YOUR GOAL — Each record is to be given again without alteration.

RECORDED INFORMATION —
--- START ---

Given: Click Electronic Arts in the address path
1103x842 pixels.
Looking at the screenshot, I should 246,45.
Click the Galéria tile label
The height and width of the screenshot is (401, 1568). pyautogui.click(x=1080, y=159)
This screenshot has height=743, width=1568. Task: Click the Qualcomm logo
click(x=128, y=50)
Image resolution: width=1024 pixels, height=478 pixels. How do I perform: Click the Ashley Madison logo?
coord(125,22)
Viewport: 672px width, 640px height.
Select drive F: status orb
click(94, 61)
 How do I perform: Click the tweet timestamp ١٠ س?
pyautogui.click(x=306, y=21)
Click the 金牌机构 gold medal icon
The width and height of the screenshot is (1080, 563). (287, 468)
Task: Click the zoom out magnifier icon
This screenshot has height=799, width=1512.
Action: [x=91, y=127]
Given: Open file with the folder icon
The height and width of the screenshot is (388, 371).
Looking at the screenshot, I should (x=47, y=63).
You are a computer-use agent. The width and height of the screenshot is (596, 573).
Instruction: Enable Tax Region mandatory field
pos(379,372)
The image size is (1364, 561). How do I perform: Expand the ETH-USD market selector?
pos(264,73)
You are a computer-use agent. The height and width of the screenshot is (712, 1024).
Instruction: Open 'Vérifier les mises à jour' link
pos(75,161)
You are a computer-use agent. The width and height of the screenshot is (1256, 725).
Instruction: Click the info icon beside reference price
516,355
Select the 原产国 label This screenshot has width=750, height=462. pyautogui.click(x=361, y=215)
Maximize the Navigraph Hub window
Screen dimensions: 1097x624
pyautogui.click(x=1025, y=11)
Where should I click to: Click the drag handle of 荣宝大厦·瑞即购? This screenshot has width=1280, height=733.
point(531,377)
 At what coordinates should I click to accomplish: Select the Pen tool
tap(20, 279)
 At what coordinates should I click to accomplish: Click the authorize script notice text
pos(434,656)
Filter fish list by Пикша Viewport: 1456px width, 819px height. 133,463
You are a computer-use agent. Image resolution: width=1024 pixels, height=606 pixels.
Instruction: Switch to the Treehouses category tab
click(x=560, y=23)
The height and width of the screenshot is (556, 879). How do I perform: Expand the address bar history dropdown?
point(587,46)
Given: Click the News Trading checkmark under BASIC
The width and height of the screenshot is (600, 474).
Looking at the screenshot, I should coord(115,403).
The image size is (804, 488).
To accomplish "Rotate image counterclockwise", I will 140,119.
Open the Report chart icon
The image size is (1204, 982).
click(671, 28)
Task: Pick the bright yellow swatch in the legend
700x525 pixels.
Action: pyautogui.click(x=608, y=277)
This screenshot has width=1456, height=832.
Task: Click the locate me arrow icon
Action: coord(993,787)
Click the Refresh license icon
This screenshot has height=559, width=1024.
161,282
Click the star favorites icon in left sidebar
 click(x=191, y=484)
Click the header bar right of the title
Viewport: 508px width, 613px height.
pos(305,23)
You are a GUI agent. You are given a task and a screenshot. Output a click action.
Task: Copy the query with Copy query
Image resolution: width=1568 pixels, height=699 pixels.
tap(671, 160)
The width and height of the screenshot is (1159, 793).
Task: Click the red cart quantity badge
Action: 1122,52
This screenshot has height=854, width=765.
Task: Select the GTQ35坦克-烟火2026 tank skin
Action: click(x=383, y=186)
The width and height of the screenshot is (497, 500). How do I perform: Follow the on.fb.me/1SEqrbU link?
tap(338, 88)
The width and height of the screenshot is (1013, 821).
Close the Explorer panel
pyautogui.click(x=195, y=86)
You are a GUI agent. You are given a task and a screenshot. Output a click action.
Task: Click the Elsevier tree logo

--- END ---

RESPONSE AREA —
Given: Click Electronic Arts in the address path
1103x842 pixels.
Looking at the screenshot, I should 246,45.
Click the Galéria tile label
The height and width of the screenshot is (401, 1568). pyautogui.click(x=1080, y=159)
This screenshot has height=743, width=1568. Task: Click the Qualcomm logo
click(x=128, y=50)
Image resolution: width=1024 pixels, height=478 pixels. How do I perform: Click the Ashley Madison logo?
coord(125,22)
Viewport: 672px width, 640px height.
Select drive F: status orb
click(94, 61)
 How do I perform: Click the tweet timestamp ١٠ س?
pyautogui.click(x=306, y=21)
Click the 金牌机构 gold medal icon
The width and height of the screenshot is (1080, 563). (287, 468)
Task: Click the zoom out magnifier icon
This screenshot has height=799, width=1512.
Action: [x=91, y=127]
Given: Open file with the folder icon
The height and width of the screenshot is (388, 371).
Looking at the screenshot, I should (x=47, y=63).
You are a computer-use agent. The width and height of the screenshot is (596, 573).
Instruction: Enable Tax Region mandatory field
pos(379,372)
The image size is (1364, 561). How do I perform: Expand the ETH-USD market selector?
pos(264,73)
You are a computer-use agent. The height and width of the screenshot is (712, 1024).
Instruction: Open 'Vérifier les mises à jour' link
pos(75,161)
You are a computer-use agent. The width and height of the screenshot is (1256, 725).
Instruction: Click the info icon beside reference price
516,355
Select the 原产国 label This screenshot has width=750, height=462. pyautogui.click(x=361, y=215)
Maximize the Navigraph Hub window
Screen dimensions: 1097x624
pyautogui.click(x=1025, y=11)
Where should I click to: Click the drag handle of 荣宝大厦·瑞即购? This screenshot has width=1280, height=733.
point(531,377)
 At what coordinates should I click to accomplish: Select the Pen tool
tap(20, 279)
 At what coordinates should I click to accomplish: Click the authorize script notice text
pos(434,656)
Filter fish list by Пикша Viewport: 1456px width, 819px height. 133,463
You are a computer-use agent. Image resolution: width=1024 pixels, height=606 pixels.
Instruction: Switch to the Treehouses category tab
click(x=560, y=23)
The height and width of the screenshot is (556, 879). How do I perform: Expand the address bar history dropdown?
point(587,46)
Given: Click the News Trading checkmark under BASIC
The width and height of the screenshot is (600, 474).
Looking at the screenshot, I should coord(115,403).
The image size is (804, 488).
To accomplish "Rotate image counterclockwise", I will 140,119.
Open the Report chart icon
The image size is (1204, 982).
click(671, 28)
Task: Pick the bright yellow swatch in the legend
700x525 pixels.
Action: pyautogui.click(x=608, y=277)
This screenshot has width=1456, height=832.
Task: Click the locate me arrow icon
Action: coord(993,787)
Click the Refresh license icon
This screenshot has height=559, width=1024.
161,282
Click the star favorites icon in left sidebar
 click(x=191, y=484)
Click the header bar right of the title
Viewport: 508px width, 613px height.
pos(305,23)
You are a GUI agent. You are given a task and a screenshot. Output a click action.
Task: Copy the query with Copy query
Image resolution: width=1568 pixels, height=699 pixels.
tap(671, 160)
The width and height of the screenshot is (1159, 793).
Task: Click the red cart quantity badge
Action: 1122,52
This screenshot has height=854, width=765.
Task: Select the GTQ35坦克-烟火2026 tank skin
Action: click(x=383, y=186)
The width and height of the screenshot is (497, 500). How do I perform: Follow the on.fb.me/1SEqrbU link?
tap(338, 88)
The width and height of the screenshot is (1013, 821).
Close the Explorer panel
pyautogui.click(x=195, y=86)
You are a GUI agent. You are given a task and a screenshot. Output a click action.
Task: Click the Elsevier tree logo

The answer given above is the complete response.